After her convent education she was sent to Europe both for the experience, and in the hope of finding a suitable husband. She married Oxford-educated diplomat and lawyer Nelson O’Shaughnessy in 1901. From 1901 to 1915, Edith O’Shaughnessy was a diplomatic wife, serving her country (and tea) as a proper diplomatic hostess in Copenhagen, Berlin, St. Petersburg, Vienna, Bucharest, Mexico, and Rio de Janeiro. Her fame as a writer rests on her experiences in Mexico City during the Madero and Huerta Presidencies.

During Nelson O'Shaughnessy's diplomatic service in Mexico (1911–1914). Edith wrote A Diplomat's Wife in Mexico (1916) and Diplomatic Days (1917). Both consist of a series of letters written to the author's mother. Diplomatic Days covers the fall of the long regime headed by Porfirio Diaz and the revolution which brought the "democratic" government of Francisco Madero to power. A Diplomat's Wife in Mexico covers events in 1913 and 1914, when Madero was overthrown in a violent coup (the "Ten Tragic Days") by Victoriano Huerta on February 13, 1913, and murdered by the new regime.

In A Diplomat's Wife, O’Shaughnessy has no illusions about Huerta's alcoholism and bloody-mindedness, sometimes displaying a condescending attitude based mostly on the racial background of the indigenous Huerta.
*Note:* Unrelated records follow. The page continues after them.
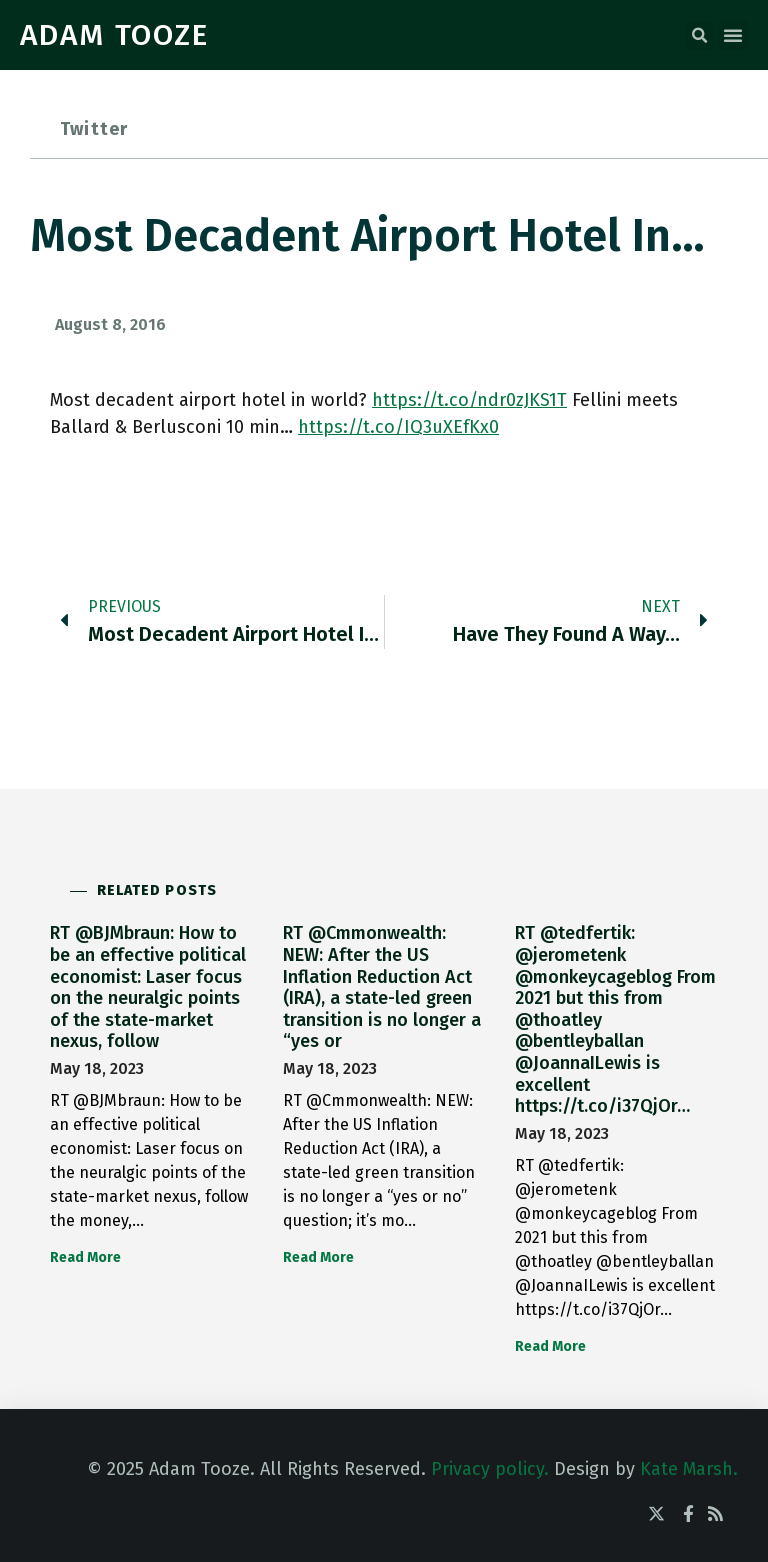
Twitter (94, 129)
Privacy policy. (490, 1469)
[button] (699, 36)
However, she defends him as "a necessarily iron-fisted leader, doing his best to control an unruly populace."

A third book, Intimate Pages of Mexican History, a "Social Life in Mexico City Since the Brief and Tragic Glory of Maximilian and Carlota" was published in 1920.
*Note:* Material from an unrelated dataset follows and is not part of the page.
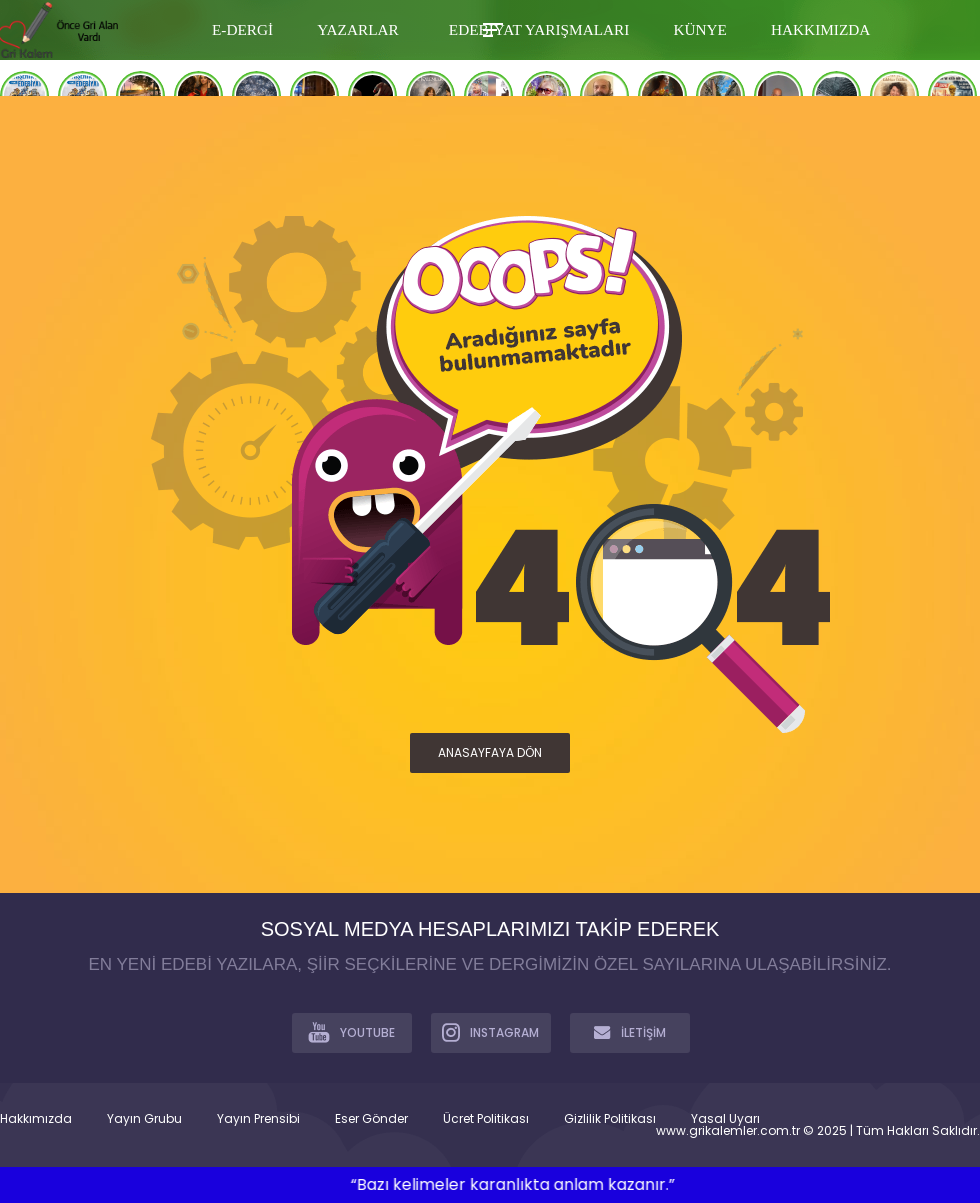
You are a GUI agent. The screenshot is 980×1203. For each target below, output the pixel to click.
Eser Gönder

Because of their too close personal relationship with Huerta, the O'Shaughnessys fled Mexico City with the fall of the dictator in July 1914. Nelson O'Shaughnessy was later posted to several embassies in Europe, providing Edith with material for travel books on northern France. She also wrote a biography of Marie-Adélaïde, the Grand Duchess of Luxembourg, and a novel, Viennese Medley, later made into a film The Greater Glory, which tells the story of former aristocrats in Vienna after the end of the First World War and the dissolution of the Austro-Hungarian Empire.

O'Shaughnessy also contributed articles to many periodicals, including Harper's Magazine and Review of Reviews.

She was a close personal friend of the detective fiction author, Anna Katherine Green (1846-1935). Edith's mother, Jeannie, had met Green when the two women attended university together at Ripley Female College in Poultney, Vermont in the 1860s. Edith and Green maintained a long-standing and affectionate correspondence.

She died on February 18, 1939, in New York City.